Mumbai: Over last few years, the issue of housing discrimination in Indian metropolises has firmly established itself at the forefront of political and social debate. Through sociological analysis, it has become clear that housing discrimination works as a mechanism of social segregation and exclusion.

Housing discrimination is one aspect of a number of private discriminatory practices relating to employment, accommodation, and access to public goods, which by all accounts, continue to flourish in India.

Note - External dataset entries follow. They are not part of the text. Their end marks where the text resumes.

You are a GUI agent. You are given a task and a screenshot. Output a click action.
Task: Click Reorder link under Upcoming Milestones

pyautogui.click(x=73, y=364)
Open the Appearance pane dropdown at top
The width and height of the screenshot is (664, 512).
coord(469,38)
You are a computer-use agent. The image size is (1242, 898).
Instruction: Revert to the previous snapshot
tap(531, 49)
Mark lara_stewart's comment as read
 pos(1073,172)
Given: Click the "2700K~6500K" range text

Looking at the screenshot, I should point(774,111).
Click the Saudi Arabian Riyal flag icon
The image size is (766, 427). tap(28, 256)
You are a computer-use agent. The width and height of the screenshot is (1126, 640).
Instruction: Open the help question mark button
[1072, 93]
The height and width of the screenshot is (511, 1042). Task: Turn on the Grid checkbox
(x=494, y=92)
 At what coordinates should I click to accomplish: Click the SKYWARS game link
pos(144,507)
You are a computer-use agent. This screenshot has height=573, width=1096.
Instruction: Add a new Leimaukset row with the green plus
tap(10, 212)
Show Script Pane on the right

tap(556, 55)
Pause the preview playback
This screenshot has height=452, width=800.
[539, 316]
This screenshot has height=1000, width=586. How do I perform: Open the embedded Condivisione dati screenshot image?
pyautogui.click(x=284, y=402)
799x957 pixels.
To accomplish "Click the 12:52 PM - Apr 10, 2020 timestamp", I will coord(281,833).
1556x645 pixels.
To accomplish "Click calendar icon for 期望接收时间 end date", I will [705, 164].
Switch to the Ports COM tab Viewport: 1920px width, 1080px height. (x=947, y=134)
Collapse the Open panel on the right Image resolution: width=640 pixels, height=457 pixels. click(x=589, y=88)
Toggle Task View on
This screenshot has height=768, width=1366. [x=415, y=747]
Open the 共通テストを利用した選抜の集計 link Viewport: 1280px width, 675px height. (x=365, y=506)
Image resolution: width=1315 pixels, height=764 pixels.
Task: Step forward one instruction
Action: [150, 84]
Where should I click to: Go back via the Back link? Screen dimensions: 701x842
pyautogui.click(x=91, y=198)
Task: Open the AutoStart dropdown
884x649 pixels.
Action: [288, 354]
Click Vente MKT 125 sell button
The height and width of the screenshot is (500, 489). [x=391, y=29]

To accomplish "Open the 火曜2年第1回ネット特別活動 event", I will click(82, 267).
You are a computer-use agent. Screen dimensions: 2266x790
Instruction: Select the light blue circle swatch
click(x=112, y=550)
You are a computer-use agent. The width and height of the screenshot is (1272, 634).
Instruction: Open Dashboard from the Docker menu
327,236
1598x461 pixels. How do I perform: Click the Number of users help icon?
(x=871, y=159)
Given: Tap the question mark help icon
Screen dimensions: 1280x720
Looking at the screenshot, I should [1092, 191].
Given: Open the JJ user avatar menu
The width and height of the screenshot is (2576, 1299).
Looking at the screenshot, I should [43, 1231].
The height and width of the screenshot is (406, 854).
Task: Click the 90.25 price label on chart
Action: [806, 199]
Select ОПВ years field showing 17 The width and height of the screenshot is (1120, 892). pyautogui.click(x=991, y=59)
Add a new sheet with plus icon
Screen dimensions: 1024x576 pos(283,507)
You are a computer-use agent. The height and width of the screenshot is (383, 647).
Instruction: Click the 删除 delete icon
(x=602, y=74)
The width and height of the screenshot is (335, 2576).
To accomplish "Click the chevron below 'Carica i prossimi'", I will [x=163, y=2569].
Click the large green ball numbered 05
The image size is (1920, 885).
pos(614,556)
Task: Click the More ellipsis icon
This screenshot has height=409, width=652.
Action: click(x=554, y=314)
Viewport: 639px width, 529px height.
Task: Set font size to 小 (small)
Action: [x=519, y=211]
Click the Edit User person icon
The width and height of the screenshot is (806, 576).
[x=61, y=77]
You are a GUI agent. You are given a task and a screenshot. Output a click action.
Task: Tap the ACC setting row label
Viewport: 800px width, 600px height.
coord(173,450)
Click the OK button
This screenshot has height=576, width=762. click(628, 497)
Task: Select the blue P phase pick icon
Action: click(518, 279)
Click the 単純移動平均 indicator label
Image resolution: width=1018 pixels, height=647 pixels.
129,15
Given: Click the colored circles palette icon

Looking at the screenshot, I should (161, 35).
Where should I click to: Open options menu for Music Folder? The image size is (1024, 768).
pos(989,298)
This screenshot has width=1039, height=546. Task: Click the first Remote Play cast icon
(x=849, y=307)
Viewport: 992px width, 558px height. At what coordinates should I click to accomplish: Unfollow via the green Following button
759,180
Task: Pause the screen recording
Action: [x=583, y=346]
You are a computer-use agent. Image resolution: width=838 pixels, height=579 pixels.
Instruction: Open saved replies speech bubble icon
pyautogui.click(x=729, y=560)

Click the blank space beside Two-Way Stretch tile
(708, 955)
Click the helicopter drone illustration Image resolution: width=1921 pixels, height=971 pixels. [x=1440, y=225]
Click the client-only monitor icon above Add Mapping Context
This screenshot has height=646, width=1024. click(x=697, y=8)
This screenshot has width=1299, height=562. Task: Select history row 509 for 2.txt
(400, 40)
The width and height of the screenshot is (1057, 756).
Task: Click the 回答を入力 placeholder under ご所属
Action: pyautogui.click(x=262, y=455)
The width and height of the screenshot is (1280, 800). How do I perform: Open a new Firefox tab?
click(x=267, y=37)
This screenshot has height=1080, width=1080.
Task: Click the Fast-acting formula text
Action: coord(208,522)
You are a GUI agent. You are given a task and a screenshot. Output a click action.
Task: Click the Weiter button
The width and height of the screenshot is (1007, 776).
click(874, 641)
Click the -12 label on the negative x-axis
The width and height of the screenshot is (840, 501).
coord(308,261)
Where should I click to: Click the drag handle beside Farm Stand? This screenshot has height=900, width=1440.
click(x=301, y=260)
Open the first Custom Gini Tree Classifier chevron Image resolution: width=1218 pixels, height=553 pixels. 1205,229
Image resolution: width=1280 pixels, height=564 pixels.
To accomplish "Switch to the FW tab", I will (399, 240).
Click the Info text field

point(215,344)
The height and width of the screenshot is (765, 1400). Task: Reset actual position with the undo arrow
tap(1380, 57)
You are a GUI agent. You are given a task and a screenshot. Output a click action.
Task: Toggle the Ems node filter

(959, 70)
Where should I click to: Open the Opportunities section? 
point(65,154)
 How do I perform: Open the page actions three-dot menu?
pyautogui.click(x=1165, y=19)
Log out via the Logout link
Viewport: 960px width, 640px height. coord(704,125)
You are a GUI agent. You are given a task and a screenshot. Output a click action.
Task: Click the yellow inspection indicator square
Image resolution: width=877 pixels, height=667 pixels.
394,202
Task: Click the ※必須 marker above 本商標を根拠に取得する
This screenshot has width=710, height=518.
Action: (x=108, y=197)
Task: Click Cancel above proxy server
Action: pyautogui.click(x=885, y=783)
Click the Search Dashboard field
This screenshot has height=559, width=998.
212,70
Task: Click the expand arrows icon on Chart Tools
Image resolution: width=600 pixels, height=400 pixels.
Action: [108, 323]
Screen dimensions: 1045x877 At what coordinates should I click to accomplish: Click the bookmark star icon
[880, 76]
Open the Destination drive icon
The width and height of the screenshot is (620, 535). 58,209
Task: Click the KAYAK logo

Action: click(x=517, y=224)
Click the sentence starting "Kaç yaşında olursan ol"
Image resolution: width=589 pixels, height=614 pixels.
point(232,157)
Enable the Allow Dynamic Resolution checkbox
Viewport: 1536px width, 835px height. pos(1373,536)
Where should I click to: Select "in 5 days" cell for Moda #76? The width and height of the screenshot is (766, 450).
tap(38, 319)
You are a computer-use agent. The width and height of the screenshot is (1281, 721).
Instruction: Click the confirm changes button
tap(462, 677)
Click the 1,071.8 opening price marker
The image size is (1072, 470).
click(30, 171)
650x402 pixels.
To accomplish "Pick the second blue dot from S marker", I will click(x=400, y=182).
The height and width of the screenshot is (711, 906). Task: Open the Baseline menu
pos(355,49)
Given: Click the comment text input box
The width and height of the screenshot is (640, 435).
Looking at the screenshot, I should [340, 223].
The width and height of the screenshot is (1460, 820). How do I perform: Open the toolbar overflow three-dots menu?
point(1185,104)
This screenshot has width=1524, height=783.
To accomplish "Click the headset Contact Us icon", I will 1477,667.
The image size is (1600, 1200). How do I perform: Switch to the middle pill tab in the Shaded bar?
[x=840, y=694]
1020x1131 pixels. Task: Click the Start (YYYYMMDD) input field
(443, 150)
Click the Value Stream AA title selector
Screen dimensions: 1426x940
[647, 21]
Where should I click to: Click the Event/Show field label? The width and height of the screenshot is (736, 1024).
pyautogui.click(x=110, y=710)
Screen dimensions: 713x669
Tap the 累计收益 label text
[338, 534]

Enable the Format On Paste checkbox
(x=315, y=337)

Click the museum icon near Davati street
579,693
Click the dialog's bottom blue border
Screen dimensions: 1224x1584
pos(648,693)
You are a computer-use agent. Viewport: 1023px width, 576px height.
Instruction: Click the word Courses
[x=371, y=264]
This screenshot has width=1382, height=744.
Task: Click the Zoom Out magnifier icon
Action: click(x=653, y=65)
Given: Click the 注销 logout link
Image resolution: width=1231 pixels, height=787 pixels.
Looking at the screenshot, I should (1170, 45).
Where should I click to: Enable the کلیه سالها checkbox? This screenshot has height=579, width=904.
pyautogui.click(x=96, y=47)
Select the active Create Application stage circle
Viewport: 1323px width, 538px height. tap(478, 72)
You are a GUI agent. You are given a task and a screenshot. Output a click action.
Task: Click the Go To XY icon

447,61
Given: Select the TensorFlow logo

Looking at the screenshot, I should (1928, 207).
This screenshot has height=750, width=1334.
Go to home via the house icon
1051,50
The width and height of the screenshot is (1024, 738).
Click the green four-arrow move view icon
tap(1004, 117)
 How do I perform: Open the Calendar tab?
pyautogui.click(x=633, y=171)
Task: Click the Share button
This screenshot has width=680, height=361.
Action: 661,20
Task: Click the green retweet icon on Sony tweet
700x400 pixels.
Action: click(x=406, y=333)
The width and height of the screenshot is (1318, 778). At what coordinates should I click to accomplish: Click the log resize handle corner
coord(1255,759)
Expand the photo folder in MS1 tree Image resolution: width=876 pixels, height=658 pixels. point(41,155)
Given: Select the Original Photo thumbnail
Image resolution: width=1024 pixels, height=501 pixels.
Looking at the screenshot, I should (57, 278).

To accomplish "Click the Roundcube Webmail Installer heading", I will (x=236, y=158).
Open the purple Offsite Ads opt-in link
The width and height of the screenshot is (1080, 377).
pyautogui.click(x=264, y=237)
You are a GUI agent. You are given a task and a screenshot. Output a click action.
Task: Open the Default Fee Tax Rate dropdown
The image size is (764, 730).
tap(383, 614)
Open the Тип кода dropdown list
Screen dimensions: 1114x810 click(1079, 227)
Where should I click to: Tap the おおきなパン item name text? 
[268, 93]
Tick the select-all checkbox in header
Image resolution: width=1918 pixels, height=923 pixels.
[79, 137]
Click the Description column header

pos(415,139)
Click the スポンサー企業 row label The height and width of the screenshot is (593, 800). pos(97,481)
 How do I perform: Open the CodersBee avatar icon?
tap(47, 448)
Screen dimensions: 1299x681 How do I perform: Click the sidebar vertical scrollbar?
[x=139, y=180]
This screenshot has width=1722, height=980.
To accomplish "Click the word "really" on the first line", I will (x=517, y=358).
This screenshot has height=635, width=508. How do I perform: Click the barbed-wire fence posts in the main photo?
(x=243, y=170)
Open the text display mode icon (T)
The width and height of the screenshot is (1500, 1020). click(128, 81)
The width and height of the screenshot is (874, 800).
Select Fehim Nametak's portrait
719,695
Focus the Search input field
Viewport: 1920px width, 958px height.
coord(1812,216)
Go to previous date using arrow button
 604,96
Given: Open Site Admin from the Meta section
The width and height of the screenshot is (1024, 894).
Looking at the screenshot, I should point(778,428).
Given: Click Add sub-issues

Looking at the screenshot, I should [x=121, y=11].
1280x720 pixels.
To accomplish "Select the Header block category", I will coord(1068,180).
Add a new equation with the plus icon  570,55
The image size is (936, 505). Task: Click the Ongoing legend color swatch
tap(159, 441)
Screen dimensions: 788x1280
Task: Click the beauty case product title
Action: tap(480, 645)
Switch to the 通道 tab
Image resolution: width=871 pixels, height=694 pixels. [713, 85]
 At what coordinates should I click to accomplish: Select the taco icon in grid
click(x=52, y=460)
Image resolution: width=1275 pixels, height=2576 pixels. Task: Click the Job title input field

A Muslim native of Ratnagiri, a district in Maharashtra, was denied rented accommodation on the basis of her religion. “We grew up celebrating all festivals together with equal fervour. I would go for Ganesh pooja at my friend’s place and wait for the modak. They would come to my house on Eid to eat sheerkurma and biryani. Religion never separated us from playing hide & seek in a temple or bunking college classes together,” the girl said.

“After the COVID-19 lockdown, rentals came down crashing as many tenants started vacating houses. Some lost their job, some were told to work from home so they temporarily shifted back to their native places leading to several vacant houses. I was still looking for houses and saw this as a good opportunity. But this time I started telling the brokers beforehand about my religion so that they show me only those houses where Muslims are allowed and I don’t face any more humiliation. But then, they started taking me to Muslim dominated localities and showed me houses that weren’t appealing at all,” she added.

Bandra, Khar and Santacruz are the concentrated areas of housing discrimination in Mumbai. About 60 percent of the rental housing societies in suburbs do not permit Muslims to live in.

Regions in Hyderabad, a city in Telangana, too are included in the category of religious bigotry. Complaints have been received from Saidabad, Balapur, Begumpet, Panjagutta, Banjara Hills and Vijay Nagar.

Housing discrimination, therefore, is one of the significant civil rights issues of our time and as a civil rights issue, it deserves attention by the legislature and the courts.